Dmitry Dmitriyevich Poloz (; born 12 July 1991) is a Russian professional footballer who plays as a winger or second striker for FC Rostov.

Club career
Poloz was born in Stavropol. He began to play football for his hometown club Dynamo Stavropol and joined the youth ranks of Lokomotiv Moscow in 2008. On 15 July 2009, he made his professional debut for Lokomotiv Moscow in a 1-2 away loss to SKA-Energiya Khabarovsk in the Russian Cup.

Rostov
On 10 January 2012, Poloz signed a three-year contract with Russian Premier League club Rostov. On 17 March 2012, he made his debut for a new club in a league game against Terek Grozny. On 7 December 2012, he scored his first league goal in a 2–3 home loss to Krasnodar.

Zenit St Petersburg
On 28 June 2017, Poloz signed a three-year contract with FC Zenit Saint Petersburg.

Loan to Rubin Kazan
On 26 July 2018, he joined FC Rubin Kazan on loan for the 2018–19 season.

Sochi
On 4 July 2019, he moved to PFC Sochi.

### Work instructions
1. List every full date (day, month and year) that appears in the article about Dmitry Poloz.
2. Return the part of the Dmitry Poloz article from "Dmitry Dmitriyevich Poloz" up to and including "Zenit Saint Petersburg.".
3. Write the next part of the article about footballer Dmitry Poloz, picking up after its final sentence.

### Items

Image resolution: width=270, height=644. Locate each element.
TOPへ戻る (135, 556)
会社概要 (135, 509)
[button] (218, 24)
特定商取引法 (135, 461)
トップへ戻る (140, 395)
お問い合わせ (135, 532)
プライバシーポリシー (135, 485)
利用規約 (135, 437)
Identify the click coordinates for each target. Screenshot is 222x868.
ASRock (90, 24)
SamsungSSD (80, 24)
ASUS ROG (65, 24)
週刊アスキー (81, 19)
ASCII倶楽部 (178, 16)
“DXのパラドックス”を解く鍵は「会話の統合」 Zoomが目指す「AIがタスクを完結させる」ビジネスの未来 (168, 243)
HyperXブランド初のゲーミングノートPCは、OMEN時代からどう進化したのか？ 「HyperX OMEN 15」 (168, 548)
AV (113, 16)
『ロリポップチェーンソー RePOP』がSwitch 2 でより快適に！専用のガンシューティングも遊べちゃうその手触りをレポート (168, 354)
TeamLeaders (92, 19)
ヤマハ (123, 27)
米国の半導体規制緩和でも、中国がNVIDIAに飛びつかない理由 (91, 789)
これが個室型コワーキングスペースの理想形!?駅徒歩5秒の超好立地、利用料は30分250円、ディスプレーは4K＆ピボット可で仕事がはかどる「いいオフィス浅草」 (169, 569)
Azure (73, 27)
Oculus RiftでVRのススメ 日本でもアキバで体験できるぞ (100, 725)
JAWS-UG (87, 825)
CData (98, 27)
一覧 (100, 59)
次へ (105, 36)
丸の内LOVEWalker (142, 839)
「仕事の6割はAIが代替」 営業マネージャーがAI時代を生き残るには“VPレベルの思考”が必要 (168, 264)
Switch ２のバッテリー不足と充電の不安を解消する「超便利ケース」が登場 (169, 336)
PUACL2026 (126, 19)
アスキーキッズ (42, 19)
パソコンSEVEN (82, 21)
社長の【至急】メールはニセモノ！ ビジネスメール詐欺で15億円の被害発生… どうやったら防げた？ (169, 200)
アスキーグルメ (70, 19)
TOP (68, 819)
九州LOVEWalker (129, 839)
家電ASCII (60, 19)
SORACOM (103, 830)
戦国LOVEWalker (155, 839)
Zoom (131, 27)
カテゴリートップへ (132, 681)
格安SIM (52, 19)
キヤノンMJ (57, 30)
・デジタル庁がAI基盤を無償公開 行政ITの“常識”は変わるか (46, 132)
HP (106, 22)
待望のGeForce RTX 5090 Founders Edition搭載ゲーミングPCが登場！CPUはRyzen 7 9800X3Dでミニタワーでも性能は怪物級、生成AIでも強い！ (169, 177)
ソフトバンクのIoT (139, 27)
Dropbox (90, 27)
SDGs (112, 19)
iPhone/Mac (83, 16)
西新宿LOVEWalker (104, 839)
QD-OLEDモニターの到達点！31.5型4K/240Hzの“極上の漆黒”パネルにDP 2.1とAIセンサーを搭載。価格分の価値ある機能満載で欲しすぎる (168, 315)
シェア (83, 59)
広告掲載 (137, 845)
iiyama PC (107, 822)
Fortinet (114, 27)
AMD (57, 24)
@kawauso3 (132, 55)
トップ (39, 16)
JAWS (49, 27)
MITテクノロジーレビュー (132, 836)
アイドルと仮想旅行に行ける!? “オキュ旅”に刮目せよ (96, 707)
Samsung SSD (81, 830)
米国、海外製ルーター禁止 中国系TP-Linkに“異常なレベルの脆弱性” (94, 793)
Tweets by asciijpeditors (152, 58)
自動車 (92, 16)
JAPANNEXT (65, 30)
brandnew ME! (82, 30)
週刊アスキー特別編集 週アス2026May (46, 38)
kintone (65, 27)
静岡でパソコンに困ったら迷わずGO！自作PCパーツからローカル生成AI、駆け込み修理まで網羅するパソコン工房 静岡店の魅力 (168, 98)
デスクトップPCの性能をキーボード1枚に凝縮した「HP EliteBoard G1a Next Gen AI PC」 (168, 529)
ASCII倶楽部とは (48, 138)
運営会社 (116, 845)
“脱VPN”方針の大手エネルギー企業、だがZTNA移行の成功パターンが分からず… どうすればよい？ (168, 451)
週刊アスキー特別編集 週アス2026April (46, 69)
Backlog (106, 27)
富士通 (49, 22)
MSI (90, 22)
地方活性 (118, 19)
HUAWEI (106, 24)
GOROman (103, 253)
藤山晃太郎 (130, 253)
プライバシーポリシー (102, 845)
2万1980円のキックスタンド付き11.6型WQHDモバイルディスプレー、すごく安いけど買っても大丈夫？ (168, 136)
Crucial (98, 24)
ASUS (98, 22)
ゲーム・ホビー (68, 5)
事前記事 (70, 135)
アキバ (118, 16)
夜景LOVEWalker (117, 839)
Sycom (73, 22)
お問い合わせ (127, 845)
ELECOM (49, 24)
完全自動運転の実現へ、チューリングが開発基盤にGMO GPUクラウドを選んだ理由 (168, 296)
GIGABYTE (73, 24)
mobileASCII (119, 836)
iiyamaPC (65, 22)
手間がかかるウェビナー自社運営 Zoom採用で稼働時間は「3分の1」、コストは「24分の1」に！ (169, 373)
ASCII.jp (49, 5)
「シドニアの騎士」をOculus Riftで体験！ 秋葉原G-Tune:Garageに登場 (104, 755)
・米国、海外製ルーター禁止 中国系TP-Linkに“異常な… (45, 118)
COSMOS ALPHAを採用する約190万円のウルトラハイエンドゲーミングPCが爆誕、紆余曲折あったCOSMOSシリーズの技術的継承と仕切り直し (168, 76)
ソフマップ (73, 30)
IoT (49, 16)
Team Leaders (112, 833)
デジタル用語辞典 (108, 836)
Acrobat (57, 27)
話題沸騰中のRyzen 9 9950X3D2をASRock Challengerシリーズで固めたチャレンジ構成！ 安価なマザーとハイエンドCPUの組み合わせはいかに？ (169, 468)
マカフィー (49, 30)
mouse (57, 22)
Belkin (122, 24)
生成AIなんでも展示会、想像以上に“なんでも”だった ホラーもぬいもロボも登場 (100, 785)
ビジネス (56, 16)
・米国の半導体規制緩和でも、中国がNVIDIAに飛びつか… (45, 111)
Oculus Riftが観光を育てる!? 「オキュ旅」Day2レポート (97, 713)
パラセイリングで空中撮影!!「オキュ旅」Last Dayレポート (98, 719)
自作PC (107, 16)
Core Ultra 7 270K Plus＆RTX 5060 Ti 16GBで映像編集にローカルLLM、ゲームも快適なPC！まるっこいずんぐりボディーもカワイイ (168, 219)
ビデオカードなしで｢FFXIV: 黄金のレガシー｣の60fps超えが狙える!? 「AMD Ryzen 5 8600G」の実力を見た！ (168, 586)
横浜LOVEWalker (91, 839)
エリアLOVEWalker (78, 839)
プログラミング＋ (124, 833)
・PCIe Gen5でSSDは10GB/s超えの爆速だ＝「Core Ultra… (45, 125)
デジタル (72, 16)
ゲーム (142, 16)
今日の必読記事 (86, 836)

### Outputs
1.
12 July 1991
15 July 2009
10 January 2012
17 March 2012
7 December 2012
28 June 2017
26 July 2018
4 July 2019

2.
Dmitry Dmitriyevich Poloz (; born 12 July 1991) is a Russian professional footballer who plays as a winger or second striker for FC Rostov.

Club career
Poloz was born in Stavropol. He began to play football for his hometown club Dynamo Stavropol and joined the youth ranks of Lokomotiv Moscow in 2008. On 15 July 2009, he made his professional debut for Lokomotiv Moscow in a 1-2 away loss to SKA-Energiya Khabarovsk in the Russian Cup.

Rostov
On 10 January 2012, Poloz signed a three-year contract with Russian Premier League club Rostov. On 17 March 2012, he made his debut for a new club in a league game against Terek Grozny. On 7 December 2012, he scored his first league goal in a 2–3 home loss to Krasnodar.

Zenit St Petersburg
On 28 June 2017, Poloz signed a three-year contract with FC Zenit Saint Petersburg.

3.
Return to Rostov
On 23 August 2020, he returned to FC Rostov in exchange for Ivelin Popov. On 28 November 2020, he scored the first hat-trick of his career in a 4–1 victory over FC Dynamo Moscow, two of his goals were from the penalty spot.

International career
On 3 September 2014, Poloz made his national team debut in a friendly against Azerbaijan.

On 11 May 2018, he was included in Russia's extended 2018 FIFA World Cup squad as a back-up. He was not included in the finalized World Cup squad.

Career statistics

Club

International

International goals
Scores and results list Russia's goal tally first.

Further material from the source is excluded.